As you walk, feel your feet on the ground. Feel the movement of air on your hands and face. Listen to the sounds all around you. Open your senses to what you experience. It’s as if you have become a benevolent alien who is new to this world. Observe everything with interest and openness, without rejecting anything, without judgment and without any goal.
If you realize that your mind has wandered, congratulations! You are becoming more mindful. Bring yourself back to the present and continue to enjoy your aimless walk.
The Mindful Coffee Break
Make your next coffee break a little ceremony to reset your focus. Try to notice every little detail about making and pouring your coffee. Smell the aroma, watch the steam rise. Observe your hand as you open the fridge and reach in for milk. Listen to the pour. Watch the light swirl on the liquid as you stir. Promise yourself to be fully present for every first sip of every cup of coffee — just the first sip. Savor the flavor.
Wait a minute. Are you trying to tell me that mindfulness is just another word for enjoying life’s little pleasures? And that’s good for me?
Desk Breathing to Reset the Nervous System
Sometimes getting a stressful message can throw your body into fight, flight, freeze or fawn mode. In other words, getting reprimanded, criticized or bad news can make us scared or angry. When we’re scared or angry, few people stop and think, “That message has triggered my sympathetic nervous system and now I have an urge to react with habitual patterning of fight, flight, freeze or apologize and over-explain.”

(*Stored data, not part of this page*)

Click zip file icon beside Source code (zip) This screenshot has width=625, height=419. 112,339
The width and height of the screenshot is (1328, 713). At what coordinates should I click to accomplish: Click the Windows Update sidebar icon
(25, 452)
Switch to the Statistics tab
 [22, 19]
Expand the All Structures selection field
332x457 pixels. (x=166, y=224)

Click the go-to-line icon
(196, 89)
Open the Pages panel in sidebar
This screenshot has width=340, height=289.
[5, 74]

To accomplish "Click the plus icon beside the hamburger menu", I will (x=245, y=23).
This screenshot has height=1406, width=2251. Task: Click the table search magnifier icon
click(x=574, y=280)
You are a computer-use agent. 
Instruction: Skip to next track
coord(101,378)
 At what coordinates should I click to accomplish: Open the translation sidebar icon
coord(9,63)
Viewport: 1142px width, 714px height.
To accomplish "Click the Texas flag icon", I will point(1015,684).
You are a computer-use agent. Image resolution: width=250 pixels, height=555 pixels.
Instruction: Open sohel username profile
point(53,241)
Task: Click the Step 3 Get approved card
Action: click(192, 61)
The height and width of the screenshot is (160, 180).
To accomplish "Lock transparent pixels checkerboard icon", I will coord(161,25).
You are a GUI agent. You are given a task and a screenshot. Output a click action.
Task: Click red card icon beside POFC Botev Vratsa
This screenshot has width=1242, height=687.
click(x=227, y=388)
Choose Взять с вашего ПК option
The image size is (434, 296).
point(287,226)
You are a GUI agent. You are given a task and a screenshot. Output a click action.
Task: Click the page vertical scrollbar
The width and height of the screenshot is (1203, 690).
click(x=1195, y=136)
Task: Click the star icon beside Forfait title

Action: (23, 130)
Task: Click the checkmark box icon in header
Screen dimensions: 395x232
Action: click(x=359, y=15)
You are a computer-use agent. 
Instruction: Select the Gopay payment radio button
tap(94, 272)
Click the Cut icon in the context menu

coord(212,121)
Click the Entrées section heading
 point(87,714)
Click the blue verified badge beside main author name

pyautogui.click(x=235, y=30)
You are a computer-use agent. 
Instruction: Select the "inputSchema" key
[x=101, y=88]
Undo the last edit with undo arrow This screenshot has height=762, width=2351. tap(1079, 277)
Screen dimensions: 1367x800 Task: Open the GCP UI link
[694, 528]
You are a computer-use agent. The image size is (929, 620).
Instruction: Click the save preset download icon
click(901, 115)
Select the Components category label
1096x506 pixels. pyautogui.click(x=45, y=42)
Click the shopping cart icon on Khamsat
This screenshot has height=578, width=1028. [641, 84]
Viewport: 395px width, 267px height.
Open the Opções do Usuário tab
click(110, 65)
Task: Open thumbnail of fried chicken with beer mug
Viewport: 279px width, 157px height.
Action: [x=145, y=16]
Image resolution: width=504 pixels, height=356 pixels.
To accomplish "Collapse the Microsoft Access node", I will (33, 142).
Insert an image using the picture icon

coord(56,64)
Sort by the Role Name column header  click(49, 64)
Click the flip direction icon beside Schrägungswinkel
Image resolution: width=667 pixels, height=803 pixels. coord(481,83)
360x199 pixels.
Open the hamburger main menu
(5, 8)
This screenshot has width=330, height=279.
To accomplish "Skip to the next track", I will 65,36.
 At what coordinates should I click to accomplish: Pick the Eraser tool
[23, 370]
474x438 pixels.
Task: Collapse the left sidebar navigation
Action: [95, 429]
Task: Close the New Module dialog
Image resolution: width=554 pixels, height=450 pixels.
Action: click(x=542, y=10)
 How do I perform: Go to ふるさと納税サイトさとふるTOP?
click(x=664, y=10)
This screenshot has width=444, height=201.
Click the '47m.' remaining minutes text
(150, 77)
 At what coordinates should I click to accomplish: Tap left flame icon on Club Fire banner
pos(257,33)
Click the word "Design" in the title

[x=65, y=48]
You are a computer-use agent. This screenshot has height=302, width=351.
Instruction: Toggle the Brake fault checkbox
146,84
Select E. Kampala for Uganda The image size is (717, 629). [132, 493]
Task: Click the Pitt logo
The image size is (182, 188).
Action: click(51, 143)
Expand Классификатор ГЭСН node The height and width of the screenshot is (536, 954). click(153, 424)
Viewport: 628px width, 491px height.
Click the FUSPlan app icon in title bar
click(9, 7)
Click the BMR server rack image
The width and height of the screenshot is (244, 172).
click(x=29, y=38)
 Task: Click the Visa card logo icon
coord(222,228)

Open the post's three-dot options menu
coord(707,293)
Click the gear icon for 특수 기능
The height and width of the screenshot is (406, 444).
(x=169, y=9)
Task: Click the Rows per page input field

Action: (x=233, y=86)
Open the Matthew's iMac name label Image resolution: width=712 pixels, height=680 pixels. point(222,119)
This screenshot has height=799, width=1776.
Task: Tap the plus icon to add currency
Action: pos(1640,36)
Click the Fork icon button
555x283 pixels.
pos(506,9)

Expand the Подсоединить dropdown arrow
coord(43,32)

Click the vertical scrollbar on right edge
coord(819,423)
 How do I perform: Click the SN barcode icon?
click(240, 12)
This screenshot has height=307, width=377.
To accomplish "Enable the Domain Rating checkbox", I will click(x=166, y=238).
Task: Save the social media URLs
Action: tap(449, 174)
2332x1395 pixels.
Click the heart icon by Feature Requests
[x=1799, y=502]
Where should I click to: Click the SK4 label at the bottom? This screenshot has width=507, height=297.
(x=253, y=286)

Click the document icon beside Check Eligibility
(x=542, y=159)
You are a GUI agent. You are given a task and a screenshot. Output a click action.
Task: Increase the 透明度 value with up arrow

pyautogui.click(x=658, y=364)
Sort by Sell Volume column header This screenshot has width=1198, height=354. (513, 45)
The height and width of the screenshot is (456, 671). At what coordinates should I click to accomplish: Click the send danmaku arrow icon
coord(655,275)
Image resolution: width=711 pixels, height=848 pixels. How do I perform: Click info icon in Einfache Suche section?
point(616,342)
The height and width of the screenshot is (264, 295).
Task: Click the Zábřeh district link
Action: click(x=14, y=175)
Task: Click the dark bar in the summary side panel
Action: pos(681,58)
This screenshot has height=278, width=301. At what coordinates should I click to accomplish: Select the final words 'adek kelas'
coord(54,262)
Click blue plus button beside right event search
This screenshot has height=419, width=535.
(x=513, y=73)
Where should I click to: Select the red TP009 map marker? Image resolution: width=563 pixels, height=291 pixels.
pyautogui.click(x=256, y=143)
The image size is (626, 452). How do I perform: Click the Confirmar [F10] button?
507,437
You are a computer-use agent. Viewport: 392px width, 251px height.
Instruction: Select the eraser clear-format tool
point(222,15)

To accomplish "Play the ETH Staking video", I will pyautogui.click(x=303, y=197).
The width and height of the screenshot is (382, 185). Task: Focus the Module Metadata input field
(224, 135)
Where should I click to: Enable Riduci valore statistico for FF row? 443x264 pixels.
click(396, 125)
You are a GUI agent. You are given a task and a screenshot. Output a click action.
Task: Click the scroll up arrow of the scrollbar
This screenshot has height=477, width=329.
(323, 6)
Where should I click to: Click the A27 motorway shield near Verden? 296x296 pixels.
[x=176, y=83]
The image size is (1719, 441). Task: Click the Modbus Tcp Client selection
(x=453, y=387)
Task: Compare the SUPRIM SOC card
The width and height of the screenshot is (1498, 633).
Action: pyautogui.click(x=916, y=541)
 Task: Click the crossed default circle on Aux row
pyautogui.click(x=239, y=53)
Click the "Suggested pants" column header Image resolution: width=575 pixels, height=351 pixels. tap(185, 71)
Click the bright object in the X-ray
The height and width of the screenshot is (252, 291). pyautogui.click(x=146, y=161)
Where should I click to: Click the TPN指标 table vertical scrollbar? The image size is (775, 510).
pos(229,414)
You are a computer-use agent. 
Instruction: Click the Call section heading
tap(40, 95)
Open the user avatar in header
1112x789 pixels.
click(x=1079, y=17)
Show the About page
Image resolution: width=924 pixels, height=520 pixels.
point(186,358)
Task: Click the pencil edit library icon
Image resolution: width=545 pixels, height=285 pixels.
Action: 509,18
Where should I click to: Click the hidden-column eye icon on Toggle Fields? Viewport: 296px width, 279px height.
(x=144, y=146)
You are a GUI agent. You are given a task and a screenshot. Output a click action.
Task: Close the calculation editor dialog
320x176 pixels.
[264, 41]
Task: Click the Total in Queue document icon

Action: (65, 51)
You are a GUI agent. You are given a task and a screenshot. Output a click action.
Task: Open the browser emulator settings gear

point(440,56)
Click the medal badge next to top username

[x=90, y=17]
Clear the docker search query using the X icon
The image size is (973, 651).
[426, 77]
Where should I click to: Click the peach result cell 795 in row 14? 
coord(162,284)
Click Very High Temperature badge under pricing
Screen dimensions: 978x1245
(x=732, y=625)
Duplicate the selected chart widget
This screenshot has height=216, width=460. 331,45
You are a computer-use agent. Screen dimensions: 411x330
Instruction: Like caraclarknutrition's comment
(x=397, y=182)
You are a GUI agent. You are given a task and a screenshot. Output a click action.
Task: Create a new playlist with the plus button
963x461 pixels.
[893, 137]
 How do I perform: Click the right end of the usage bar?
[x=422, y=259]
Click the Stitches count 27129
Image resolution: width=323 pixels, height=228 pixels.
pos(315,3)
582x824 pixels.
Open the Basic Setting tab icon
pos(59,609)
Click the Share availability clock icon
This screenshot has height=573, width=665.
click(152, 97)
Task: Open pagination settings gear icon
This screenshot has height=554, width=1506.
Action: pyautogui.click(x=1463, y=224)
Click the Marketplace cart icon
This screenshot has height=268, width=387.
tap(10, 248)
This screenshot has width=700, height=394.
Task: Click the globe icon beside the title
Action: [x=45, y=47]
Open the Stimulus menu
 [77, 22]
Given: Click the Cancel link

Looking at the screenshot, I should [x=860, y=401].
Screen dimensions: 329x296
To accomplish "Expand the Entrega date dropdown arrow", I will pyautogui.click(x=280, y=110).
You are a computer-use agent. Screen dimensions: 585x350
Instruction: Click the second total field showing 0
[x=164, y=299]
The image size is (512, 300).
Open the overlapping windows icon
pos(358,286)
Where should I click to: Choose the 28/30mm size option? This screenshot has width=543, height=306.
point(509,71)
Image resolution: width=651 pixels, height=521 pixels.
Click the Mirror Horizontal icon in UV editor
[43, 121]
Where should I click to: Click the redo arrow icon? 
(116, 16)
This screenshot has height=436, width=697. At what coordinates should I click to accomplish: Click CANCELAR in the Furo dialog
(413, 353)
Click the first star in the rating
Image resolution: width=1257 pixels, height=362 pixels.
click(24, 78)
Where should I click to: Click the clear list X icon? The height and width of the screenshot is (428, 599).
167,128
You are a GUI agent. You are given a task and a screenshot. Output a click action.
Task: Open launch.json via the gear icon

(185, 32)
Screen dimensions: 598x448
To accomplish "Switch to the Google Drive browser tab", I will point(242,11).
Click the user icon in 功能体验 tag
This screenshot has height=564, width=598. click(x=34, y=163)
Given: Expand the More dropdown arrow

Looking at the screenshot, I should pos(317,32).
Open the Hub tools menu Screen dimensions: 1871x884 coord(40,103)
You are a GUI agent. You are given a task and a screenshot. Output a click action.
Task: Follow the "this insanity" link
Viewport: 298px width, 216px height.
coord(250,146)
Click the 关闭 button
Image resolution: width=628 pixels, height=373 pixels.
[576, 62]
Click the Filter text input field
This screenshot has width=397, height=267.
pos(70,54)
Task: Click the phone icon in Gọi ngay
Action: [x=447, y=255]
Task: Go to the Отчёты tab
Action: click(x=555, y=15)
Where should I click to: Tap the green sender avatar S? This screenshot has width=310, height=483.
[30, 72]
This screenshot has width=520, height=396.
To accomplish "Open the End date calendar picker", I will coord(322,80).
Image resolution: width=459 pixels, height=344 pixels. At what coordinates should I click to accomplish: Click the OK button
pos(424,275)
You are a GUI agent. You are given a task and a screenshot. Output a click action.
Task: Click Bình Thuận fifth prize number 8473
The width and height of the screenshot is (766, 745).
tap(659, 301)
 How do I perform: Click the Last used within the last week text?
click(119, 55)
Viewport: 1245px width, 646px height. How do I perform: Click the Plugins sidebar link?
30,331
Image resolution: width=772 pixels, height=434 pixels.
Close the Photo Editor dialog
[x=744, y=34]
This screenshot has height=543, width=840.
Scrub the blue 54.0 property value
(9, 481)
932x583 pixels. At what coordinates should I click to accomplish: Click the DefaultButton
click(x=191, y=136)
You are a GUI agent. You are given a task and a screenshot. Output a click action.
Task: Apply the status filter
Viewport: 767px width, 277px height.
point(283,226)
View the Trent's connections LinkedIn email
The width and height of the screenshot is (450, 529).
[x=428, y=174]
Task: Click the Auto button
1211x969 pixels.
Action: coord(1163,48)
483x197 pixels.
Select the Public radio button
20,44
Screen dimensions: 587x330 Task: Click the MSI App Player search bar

The sympathetic mode is as much a physiological response as an emotional and mental one. Heart rate increases, blood vessels constrict, airways dilate, organ function increases, and much more. Stress is physical.
With daily mindfulness practice, we can get better at recognizing triggers and can calm down before we react. Deriving from breathwork practices in yogic traditions, alternate nostril breathing is a simple technique that helps calm the body and restore balance to the parasympathetic nervous system, as some research has shown.
Sit up comfortably. Close your right nostril with your right pinky and inhale gently and completely. Switch your right pinky to close the left nostril and exhale. Keep the left nostril closed and inhale. Return the right pinky to the right nostril and exhale.
This is one round — two complete breaths. Do five rounds with the right pinky, then switch hands and do five rounds with the left pinky, starting with the left nostril.
Take the Initiative to Drop Initiatives
More time working does not equal more productivity. Lots of research is showing this — not only mindfulness research, but also recent results from a four-day workweek experiment.
In late 2022, the results of the workweek pilot showed that having an extra day off every week (without a reduction in pay or benefits) decreased worker burnout and fatigue, and increased satisfaction and well-being. Yet business revenue actually rose year-over-year. We are learning that mental health is critical to business success.
Until this sea change reaches the notoriously conservative legal sector, professionals will have to find their own healthy and sustainable ways to de-stress. Incorporating mindfulness is the cheapest and easiest way to do that, and the best foundation for reaching our other goals.